Skip to 1 minute and 16 secondsWhile it’s downloading, let’s have a word about the pronunciation of the word ‘Weka’. It’s called Weh-kuh. We don’t like calling it ‘weaker’ system. It’s not ‘weaker’, it’s Weka, pronounced to rhyme with ‘Mecca’. That’s the name of the bird; that’s the name of our software. Weka.
Skip to 1 minute and 36 secondsI think it has downloaded now, and I’m going to open it.
Skip to 1 minute and 43 secondsThis is a standard setup wizard. I’m just going to keep clicking “Next”. Yes, I’m happy with the GNU Public License. I’m going to have a full install. I’m going to install it in the default place – you need to remember the name of this place; we’re going to need to visit there in a moment. We’re going to install the whole thing. This is going to take a couple of minutes. I’m just off for a cup of coffee; I’ll be back in a second.
Skip to 2 minutes and 18 secondsNow, it’s installed. Let’s carry on here. I want to click “Finish”, but actually I’m not going to start Weka. I’m going to uncheck that, and click “Finish”, because there are a couple of things I want to do first. Let’s go and see where Weka is. It’s on my computer in Program Files.
Skip to 2 minutes and 43 secondsI’m going to create a shortcut to that, because we’re going to be using it a lot in this course. I’m just going to put it on the desktop.
Skip to 2 minutes and 58 secondsThen, I’m going to do one more thing. I’m going to go inside this folder, and I’m going to look at the data folder. This contains a bunch of datasets we’re going to be using. I’m going to take this folder and copy it and put it somewhere convenient.

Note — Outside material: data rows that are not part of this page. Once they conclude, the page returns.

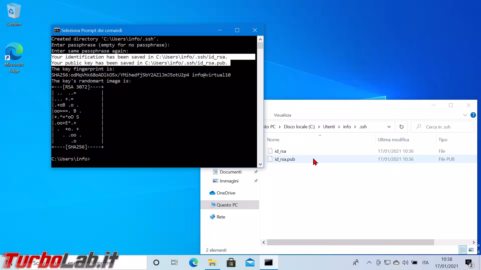Viewport: 481px width, 270px height.
Task: Switch to large icons view layout
Action: click(471, 250)

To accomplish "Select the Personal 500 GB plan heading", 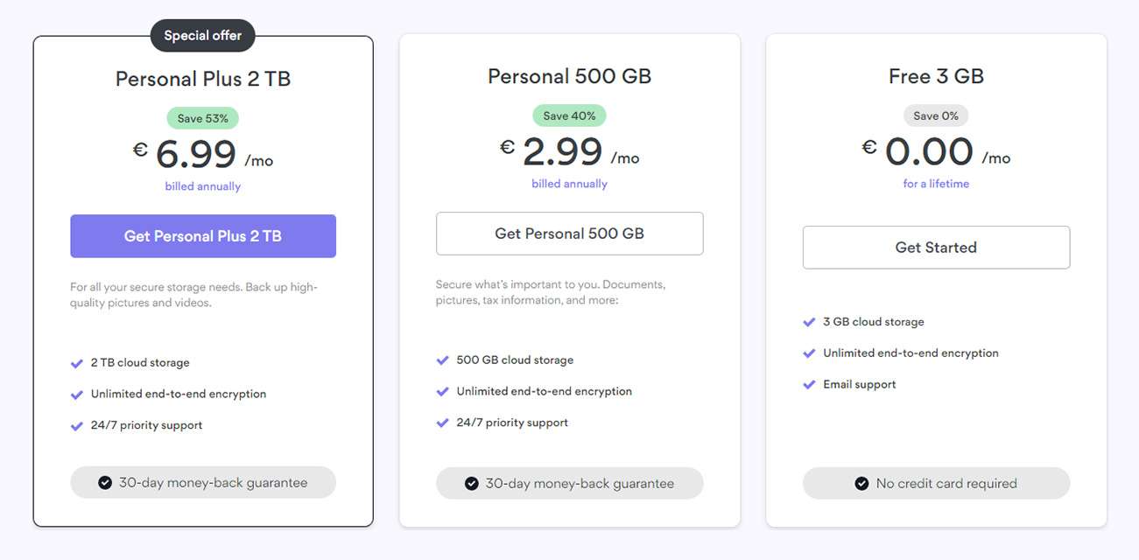I will (x=569, y=76).
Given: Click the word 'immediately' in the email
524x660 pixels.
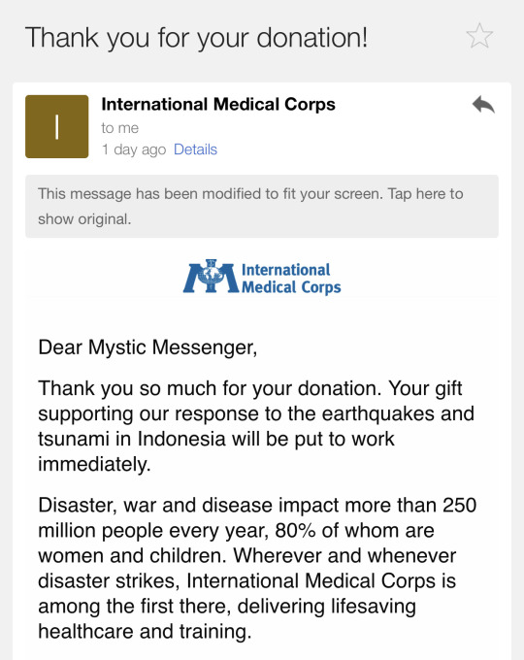Looking at the screenshot, I should [93, 464].
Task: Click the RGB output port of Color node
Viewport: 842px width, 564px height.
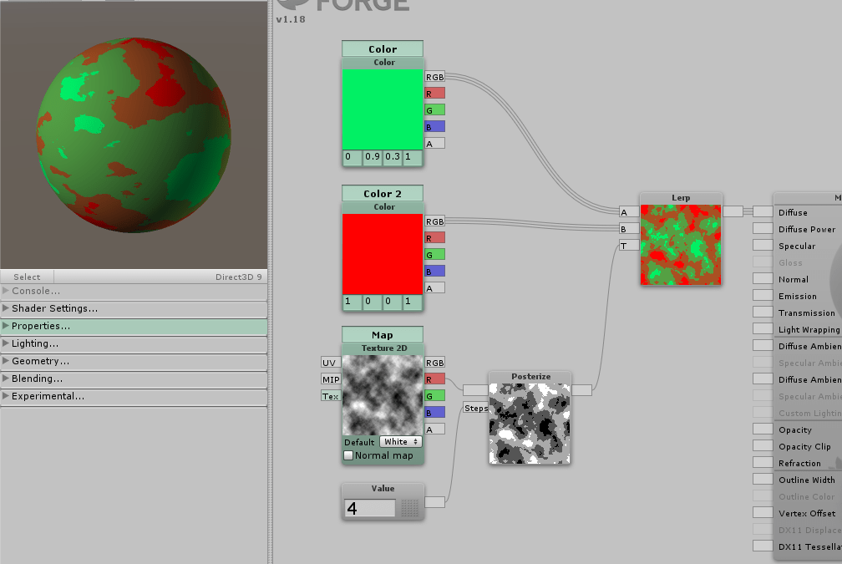Action: tap(434, 77)
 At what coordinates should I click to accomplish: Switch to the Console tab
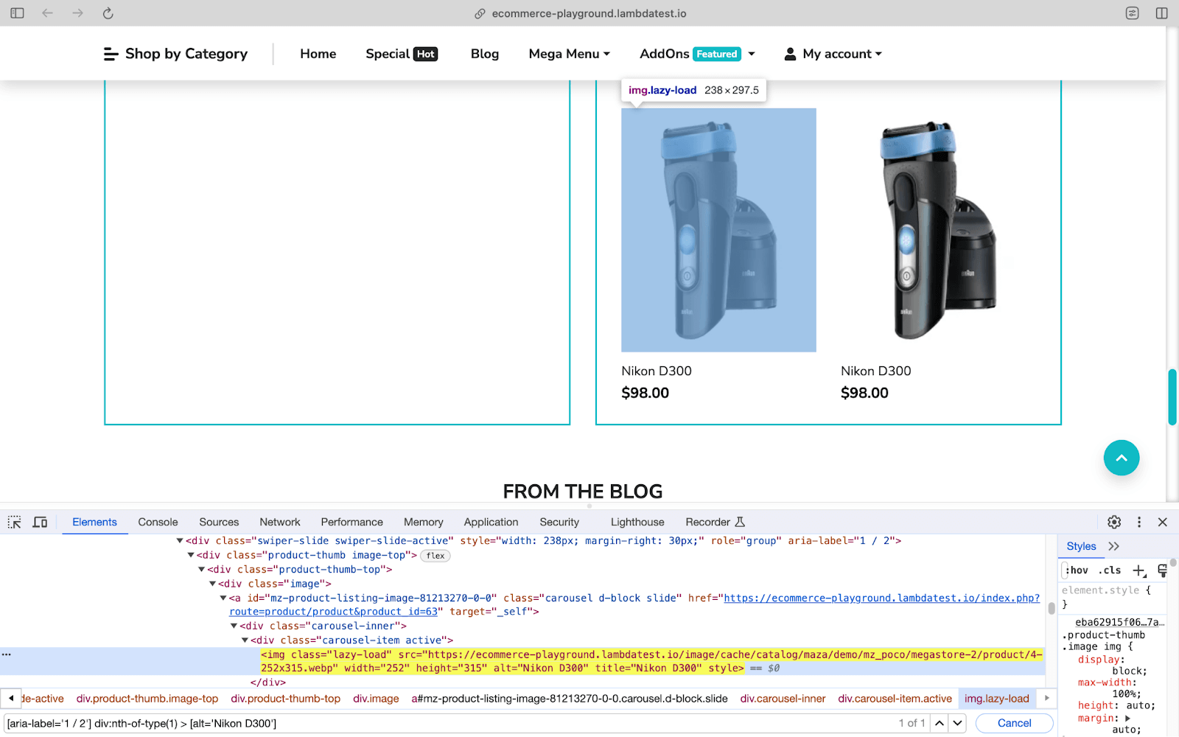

Skip to 3 minutes and 20 secondsLet’s cut that, and I’m going to put it in the “My Documents” folder.
Skip to 3 minutes and 29 secondsI’m going to rename it “Weka datasets”.
Skip to 3 minutes and 40 secondsI’m all set. I’ve finished installing Weka.
Skip to 3 minutes and 49 secondsI’ve got my shortcut to Weka here. Oops – I made my shortcut to the wrong place; I meant to make the shortcut to this here. Let me just make a shortcut here. Create shortcut, put it on the desktop. That’s the one I want.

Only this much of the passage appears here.